Dataset excerpts:
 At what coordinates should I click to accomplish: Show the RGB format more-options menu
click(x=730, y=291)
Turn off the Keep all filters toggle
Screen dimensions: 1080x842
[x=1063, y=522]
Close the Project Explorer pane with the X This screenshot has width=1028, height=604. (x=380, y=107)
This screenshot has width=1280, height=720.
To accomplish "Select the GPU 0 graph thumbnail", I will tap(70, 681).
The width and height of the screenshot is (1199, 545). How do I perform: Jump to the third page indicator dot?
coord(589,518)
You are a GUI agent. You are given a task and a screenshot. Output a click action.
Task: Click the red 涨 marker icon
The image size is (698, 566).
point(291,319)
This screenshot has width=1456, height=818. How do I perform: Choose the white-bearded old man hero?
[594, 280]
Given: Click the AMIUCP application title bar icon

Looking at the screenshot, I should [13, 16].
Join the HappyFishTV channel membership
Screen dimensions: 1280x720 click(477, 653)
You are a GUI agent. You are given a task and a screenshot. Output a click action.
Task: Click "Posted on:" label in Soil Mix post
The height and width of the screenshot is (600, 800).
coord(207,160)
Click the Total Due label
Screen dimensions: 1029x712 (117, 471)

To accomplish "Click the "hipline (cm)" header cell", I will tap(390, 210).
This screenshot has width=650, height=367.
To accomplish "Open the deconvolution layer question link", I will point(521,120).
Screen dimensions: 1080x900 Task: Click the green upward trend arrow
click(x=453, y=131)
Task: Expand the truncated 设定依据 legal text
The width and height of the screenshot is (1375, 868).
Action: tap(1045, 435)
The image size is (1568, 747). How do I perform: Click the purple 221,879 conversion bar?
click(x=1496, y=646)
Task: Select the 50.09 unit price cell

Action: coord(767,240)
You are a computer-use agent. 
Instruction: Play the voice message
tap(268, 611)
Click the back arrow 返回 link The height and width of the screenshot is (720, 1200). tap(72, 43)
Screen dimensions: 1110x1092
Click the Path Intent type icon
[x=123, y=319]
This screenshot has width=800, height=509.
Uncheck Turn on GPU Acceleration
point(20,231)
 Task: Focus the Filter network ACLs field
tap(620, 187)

Work item: How many lines in these entries hold the string "will"? Answer with the number alone.

Finished exercise: 3